Task goal -> Which of the lines below include the word "link"? Pull each one out.

Information ->
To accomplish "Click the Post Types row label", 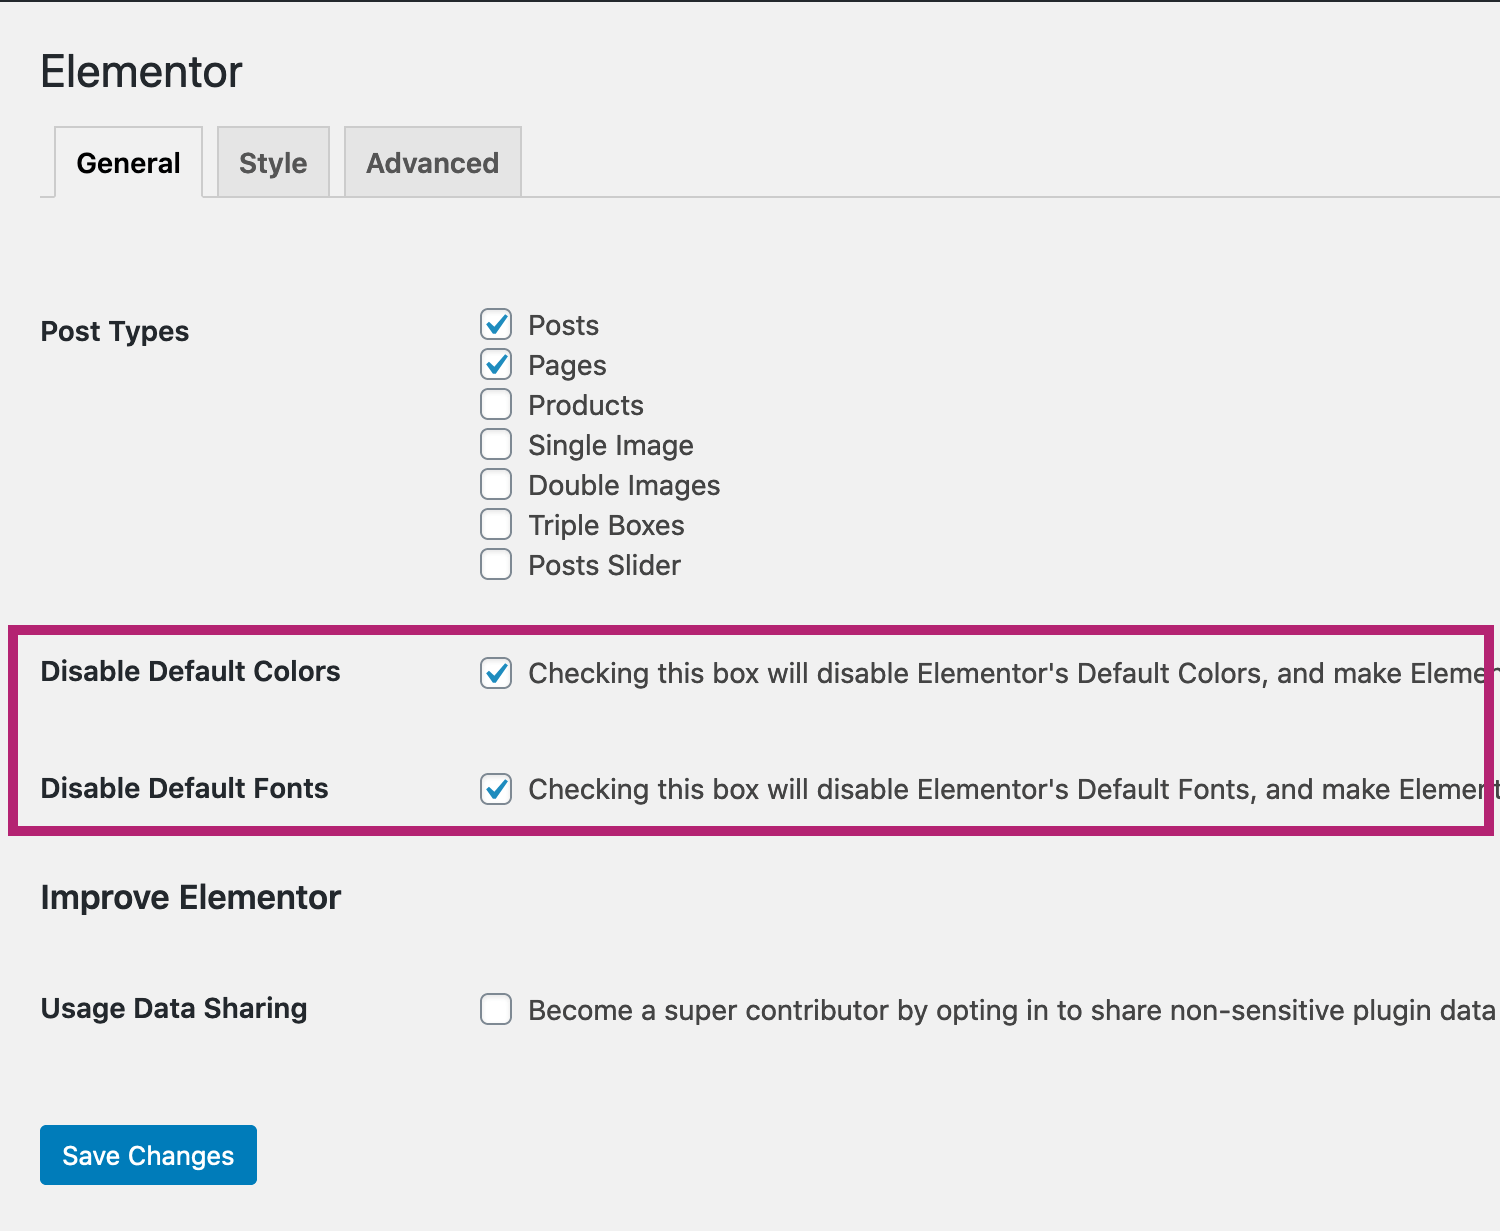I will (115, 331).
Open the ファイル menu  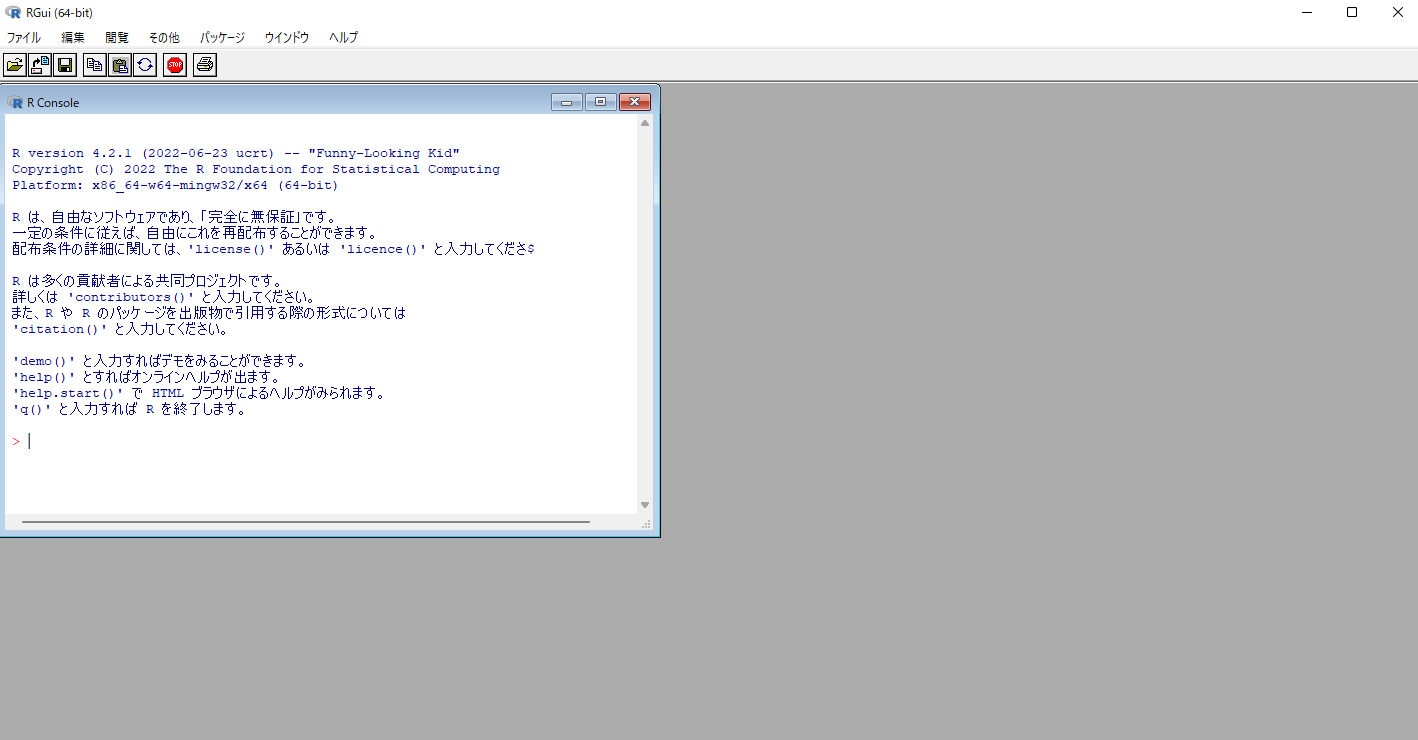[24, 37]
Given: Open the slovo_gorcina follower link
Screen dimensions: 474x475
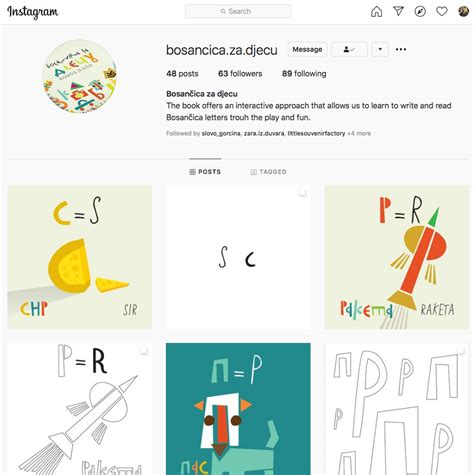Looking at the screenshot, I should (221, 133).
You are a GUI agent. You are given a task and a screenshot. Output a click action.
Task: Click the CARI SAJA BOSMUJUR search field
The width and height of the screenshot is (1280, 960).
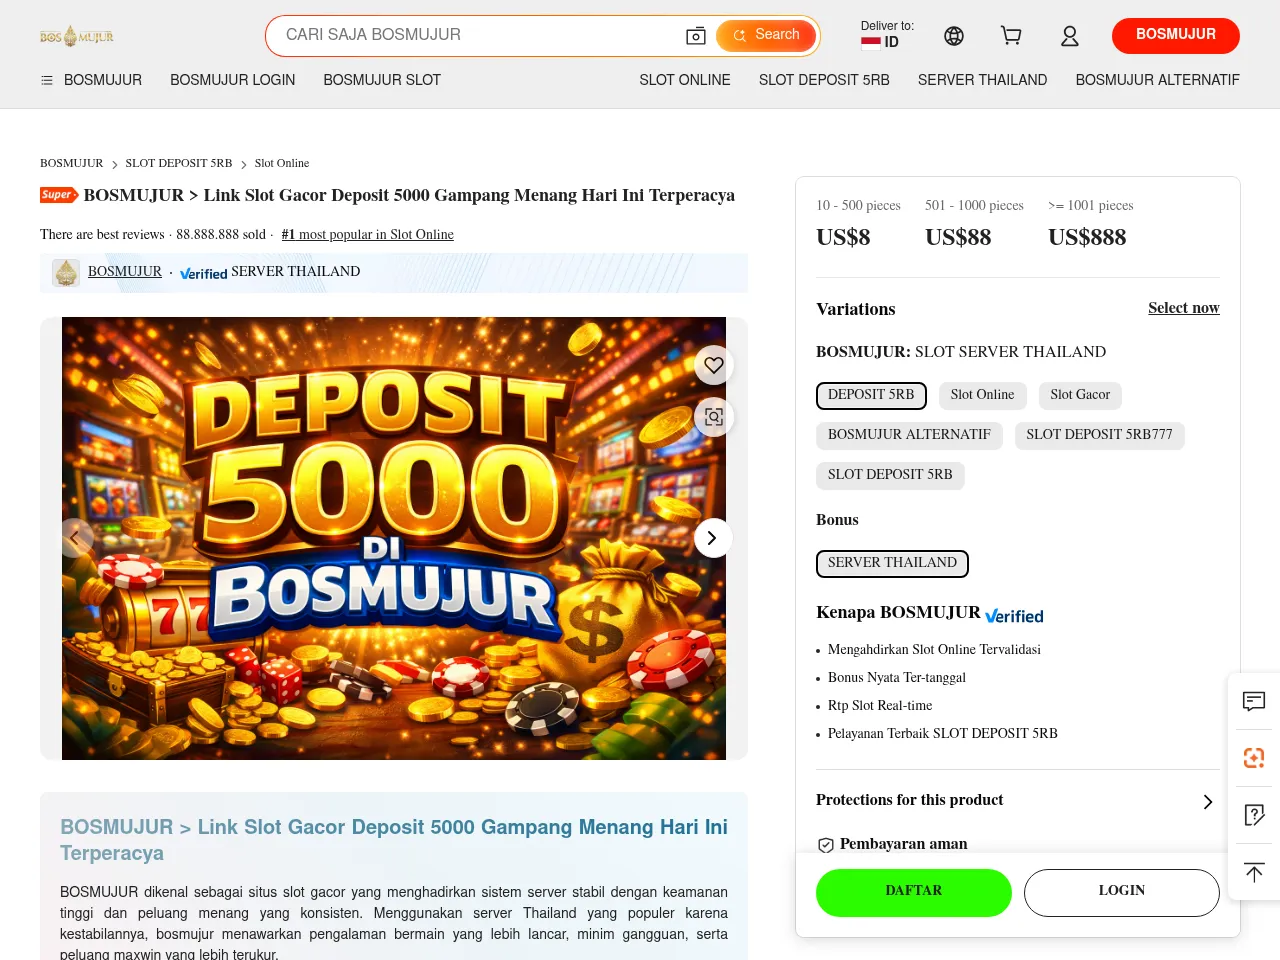tap(478, 35)
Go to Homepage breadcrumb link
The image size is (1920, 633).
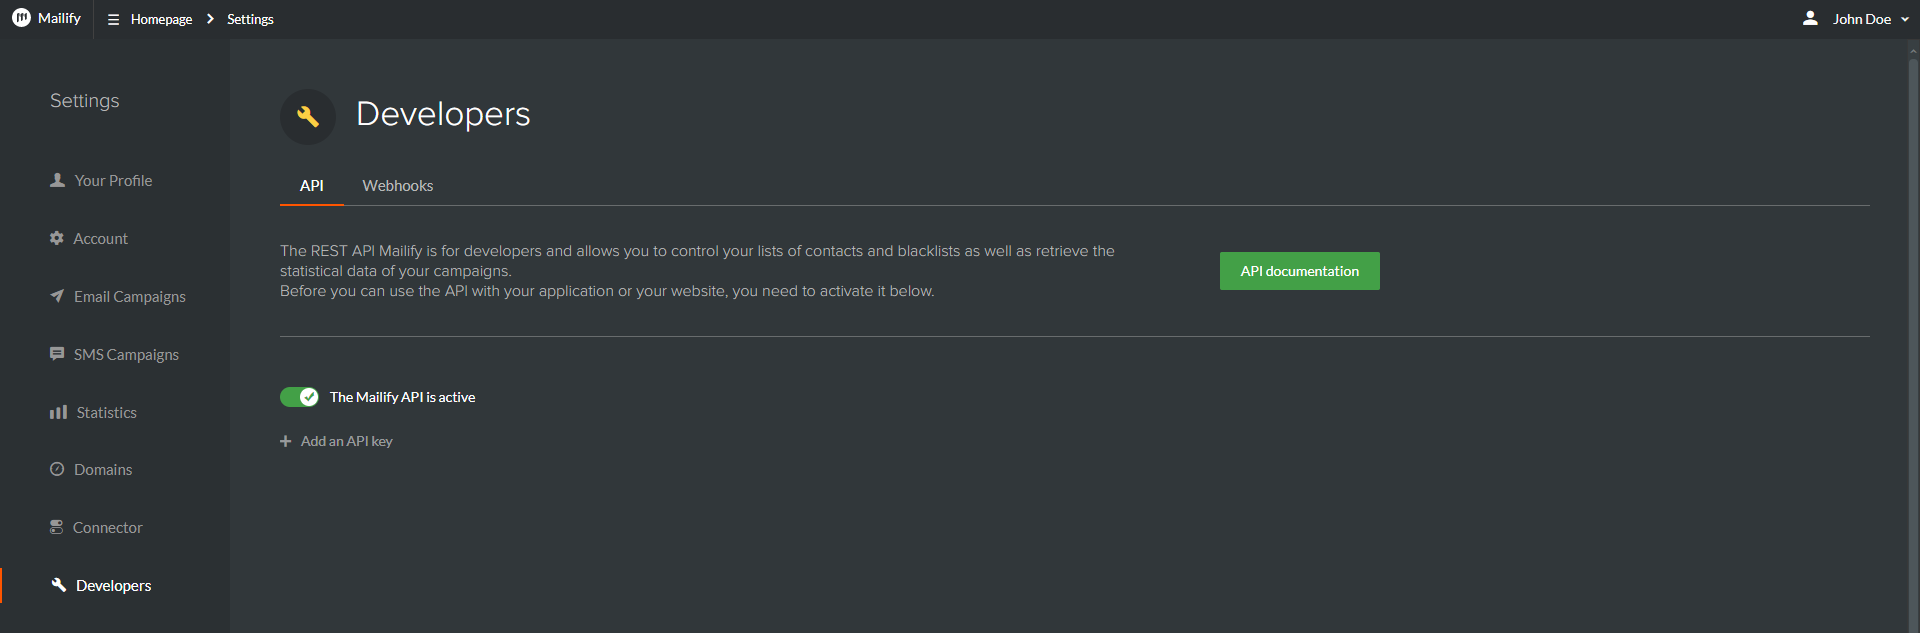(161, 19)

Written response ->
Given: Open the slovo_gorcina follower link
Go to Homepage breadcrumb link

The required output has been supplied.